This geometry is called a T-shape fracture and occurs when an
injection pressure is slightly larger than the overburden
stress.
[0055] The pressure response during such a period where the
injection pressure is slightly larger than the overburden stress
provides a diagnostic basis for determining whether the fracture
plane is entirely vertical or includes a horizontal component as
well. The horizontal component (propagation in a horizontal
direction) occurs when the fracture pressure is substantially
constant and approximately equal to or above the overburden stress
of the formation, as shown in FIG. 6. After the injection pressure
exceeds overburden, the penetration of the vertical component
becomes less efficient, because the propagating horizontal
component prevails.
[0056] The horizontal fracture component increases the area
available for fluid loss, decreases fluid efficiency, and limits
the fracture width. Excessive fluid loss in the horizontal
component and limited fracture width may lead to premature
screen-out or fracture plugging during injection. Horizontal
fractures may provide extended coverage area with larger disposal
capacity. However, due to the risk associated with a horizontal
fracture intersecting trajectories of planned offset drilling
wells, such horizontal fractures may need to be thoroughly
evaluated. The magnitude of the overburden stress may be estimated
from density logs and compared with the magnitude of the injection
pressure as part of the pressure analysis.
[0057] In accordance with embodiments of the present disclosure, a
pressure signature during a CRI operation that, similar to FIG. 6,
represents injection above overburden may be used to determine the
geometry of the fracture in the formation. The operator may
determine a solution to reduce excessive fluid loss and/or increase
fracture width to prevent premature screen-out or fracture plugging
during injection. If the pressure signature indicates that the
fracture may include a horizontal component, then the operator may,
for example, re-design trajectories of future wells to avoid
intersecting the horizontal component of the fracture.
Additionally, the operator may perform detail pressure signature
interpretation on a regular basis to avoid premature screen-out,
particularly in the near-wellbore area or at an intersection
between vertical and horizontal components of the fracture.

================================

Task item.
Decide whether each statement agrees with the passage on T-shape fractures, answering yes or no and quoting the words of the passage that settle it: (a) The horizontal fracture component decreases fluid efficiency. (b) The magnitude of the overburden stress may be estimated from seismic surveys. (c) Once the injection pressure exceeds overburden, the vertical component penetrates more efficiently.

================================

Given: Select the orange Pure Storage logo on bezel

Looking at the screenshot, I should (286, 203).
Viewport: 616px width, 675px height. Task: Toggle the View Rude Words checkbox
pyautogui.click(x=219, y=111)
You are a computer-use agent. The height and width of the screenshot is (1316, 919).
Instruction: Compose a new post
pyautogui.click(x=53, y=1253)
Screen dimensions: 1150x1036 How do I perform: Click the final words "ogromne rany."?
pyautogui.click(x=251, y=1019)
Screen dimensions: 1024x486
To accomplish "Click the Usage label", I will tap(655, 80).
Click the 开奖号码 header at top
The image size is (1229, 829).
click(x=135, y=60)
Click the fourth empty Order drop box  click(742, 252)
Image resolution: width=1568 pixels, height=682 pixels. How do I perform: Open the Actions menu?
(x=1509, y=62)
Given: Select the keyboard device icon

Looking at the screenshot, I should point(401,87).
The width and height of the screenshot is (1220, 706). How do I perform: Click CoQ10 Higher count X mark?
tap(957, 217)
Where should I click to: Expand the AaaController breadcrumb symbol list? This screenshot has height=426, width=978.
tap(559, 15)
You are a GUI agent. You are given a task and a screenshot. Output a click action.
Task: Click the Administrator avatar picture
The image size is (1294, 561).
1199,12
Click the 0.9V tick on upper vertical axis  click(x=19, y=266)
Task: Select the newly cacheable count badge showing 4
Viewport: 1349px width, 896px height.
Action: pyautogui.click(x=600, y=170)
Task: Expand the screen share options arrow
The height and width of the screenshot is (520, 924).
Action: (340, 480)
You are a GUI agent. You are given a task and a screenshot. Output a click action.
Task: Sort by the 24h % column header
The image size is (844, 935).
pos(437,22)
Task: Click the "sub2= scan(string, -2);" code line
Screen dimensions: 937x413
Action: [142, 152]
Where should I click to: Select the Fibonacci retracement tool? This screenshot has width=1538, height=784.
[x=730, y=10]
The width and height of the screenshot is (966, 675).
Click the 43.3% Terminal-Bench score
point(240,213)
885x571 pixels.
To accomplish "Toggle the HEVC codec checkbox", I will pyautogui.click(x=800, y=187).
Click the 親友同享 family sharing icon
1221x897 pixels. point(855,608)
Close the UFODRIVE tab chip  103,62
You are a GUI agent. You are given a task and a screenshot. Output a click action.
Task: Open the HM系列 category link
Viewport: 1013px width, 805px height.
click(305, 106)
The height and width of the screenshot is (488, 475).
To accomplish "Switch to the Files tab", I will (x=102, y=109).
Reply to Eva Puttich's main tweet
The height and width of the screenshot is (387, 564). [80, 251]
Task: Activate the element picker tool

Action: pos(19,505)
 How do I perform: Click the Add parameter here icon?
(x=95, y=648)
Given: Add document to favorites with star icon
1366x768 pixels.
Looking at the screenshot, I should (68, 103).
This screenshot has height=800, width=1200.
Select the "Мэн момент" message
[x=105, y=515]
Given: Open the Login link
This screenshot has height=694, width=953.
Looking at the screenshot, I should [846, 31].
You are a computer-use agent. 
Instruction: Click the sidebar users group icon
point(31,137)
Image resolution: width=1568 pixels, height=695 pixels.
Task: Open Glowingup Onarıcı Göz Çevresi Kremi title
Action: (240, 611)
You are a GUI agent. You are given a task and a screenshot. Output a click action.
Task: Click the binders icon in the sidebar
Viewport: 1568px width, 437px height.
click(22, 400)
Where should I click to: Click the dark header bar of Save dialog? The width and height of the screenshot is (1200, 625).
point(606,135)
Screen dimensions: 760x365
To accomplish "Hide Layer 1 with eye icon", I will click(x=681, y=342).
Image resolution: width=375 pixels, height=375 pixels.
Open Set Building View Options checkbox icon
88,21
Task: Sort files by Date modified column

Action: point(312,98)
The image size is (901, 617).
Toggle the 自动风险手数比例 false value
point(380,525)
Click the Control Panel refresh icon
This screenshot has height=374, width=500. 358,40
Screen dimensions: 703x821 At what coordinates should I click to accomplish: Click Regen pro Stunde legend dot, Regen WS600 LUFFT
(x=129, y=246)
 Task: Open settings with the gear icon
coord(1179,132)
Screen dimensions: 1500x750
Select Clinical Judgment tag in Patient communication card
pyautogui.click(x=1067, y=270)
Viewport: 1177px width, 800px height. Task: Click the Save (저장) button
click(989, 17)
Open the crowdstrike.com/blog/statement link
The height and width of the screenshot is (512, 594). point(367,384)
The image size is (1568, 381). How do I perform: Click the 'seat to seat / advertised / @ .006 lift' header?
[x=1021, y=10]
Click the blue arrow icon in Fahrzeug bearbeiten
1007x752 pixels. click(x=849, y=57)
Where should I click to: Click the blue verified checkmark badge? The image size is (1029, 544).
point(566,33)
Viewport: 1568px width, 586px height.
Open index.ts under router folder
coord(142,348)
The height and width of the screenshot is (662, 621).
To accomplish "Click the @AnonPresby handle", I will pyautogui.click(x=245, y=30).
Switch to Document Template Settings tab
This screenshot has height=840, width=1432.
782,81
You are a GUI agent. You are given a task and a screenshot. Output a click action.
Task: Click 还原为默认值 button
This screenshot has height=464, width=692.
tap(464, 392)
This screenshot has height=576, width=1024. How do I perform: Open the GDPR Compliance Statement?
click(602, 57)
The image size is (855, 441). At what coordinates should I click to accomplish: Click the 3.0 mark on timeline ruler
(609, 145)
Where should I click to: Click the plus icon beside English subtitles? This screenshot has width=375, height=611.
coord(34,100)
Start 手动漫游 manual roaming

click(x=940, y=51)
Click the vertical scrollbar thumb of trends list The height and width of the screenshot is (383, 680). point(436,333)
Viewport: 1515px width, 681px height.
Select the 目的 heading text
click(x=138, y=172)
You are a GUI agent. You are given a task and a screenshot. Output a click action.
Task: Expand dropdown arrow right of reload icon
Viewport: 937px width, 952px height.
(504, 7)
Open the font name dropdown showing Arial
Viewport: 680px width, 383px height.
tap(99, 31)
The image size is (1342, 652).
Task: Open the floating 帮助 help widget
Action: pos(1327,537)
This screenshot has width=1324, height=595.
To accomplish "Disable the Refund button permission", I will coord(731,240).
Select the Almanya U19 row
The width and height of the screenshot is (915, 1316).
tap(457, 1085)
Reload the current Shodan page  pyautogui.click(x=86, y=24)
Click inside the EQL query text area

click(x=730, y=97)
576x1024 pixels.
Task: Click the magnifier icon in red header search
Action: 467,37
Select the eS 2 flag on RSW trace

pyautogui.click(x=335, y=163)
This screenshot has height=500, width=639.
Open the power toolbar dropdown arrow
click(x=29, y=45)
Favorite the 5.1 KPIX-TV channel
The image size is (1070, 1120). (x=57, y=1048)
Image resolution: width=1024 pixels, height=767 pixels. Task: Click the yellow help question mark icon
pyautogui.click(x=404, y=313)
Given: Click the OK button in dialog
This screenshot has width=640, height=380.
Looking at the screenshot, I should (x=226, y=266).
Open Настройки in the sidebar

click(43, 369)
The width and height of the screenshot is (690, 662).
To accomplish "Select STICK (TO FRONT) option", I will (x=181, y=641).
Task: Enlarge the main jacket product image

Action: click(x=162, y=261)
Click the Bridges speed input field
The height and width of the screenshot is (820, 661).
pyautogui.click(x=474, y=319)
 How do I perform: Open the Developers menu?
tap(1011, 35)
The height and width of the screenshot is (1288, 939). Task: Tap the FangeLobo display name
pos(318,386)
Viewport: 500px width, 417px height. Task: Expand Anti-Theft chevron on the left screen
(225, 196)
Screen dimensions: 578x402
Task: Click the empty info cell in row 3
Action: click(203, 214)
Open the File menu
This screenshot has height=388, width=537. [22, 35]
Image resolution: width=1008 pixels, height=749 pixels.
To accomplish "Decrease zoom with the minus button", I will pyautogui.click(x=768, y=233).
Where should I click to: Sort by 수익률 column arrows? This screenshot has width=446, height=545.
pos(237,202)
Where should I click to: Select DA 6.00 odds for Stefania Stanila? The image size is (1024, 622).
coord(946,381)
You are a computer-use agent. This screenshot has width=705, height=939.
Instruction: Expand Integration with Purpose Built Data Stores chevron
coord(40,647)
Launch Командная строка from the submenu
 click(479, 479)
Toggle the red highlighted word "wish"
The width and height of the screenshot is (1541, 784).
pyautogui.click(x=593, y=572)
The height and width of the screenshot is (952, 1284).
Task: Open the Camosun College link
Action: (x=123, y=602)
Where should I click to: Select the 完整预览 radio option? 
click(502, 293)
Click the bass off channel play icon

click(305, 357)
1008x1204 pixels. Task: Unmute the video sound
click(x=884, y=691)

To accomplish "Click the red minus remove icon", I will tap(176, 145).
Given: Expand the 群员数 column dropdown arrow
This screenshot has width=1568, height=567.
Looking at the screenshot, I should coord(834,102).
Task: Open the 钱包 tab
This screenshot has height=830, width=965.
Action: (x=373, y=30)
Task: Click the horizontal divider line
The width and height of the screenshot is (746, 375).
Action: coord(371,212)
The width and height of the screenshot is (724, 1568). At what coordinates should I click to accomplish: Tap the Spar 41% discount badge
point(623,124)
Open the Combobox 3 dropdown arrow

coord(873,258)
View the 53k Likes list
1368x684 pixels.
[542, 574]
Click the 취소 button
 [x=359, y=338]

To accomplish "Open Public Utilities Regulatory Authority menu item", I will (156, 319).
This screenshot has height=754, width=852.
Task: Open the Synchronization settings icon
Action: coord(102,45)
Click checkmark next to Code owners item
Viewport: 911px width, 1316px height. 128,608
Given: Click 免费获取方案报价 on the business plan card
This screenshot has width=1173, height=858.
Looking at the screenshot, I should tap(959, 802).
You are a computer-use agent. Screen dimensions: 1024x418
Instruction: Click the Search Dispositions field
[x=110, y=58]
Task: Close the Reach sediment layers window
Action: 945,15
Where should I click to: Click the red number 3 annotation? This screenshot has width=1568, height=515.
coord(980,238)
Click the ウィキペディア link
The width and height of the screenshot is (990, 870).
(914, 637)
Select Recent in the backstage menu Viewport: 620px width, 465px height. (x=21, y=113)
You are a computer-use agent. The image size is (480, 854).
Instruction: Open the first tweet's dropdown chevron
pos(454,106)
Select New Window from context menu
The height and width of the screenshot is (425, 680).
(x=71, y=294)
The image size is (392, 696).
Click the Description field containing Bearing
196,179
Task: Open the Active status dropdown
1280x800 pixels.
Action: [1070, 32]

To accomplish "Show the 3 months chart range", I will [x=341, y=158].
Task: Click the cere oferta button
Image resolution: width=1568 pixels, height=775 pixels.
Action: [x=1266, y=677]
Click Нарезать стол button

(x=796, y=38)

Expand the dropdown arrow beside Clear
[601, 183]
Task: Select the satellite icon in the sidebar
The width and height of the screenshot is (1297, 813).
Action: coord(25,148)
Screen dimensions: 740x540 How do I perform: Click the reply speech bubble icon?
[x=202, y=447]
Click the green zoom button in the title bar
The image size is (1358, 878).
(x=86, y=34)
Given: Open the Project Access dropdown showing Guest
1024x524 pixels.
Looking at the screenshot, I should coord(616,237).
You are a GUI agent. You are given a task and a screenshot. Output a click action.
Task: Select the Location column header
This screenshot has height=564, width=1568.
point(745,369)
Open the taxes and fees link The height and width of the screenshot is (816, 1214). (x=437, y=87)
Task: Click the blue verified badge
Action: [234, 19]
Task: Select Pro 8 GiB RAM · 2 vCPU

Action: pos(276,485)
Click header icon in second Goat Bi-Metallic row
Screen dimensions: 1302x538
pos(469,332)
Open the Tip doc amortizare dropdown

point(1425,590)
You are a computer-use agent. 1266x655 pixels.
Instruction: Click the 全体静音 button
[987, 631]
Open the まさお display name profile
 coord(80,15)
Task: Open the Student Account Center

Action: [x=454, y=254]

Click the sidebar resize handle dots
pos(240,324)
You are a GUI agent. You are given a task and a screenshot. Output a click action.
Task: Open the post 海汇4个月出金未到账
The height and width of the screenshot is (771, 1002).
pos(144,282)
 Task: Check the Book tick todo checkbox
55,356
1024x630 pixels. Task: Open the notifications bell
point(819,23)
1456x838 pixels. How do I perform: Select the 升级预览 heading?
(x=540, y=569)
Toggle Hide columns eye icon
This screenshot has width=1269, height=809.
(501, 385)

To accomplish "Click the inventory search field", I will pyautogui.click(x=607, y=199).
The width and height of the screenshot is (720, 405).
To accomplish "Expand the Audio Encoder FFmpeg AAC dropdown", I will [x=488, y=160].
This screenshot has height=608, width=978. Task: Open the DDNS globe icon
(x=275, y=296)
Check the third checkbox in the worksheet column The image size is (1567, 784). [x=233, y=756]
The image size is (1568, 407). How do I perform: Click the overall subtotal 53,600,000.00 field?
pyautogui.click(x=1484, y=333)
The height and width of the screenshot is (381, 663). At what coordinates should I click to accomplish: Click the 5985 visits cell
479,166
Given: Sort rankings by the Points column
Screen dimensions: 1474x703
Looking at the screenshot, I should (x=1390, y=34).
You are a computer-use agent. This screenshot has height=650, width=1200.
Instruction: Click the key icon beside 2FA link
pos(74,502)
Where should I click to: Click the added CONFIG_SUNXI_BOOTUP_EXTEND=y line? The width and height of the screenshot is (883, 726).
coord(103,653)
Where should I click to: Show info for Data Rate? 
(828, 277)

================================

Expected answer.
(a) Yes: "decreases fluid efficiency".
(b) No: "may be estimated from density logs".
(c) No: "the penetration of the vertical component becomes less efficient".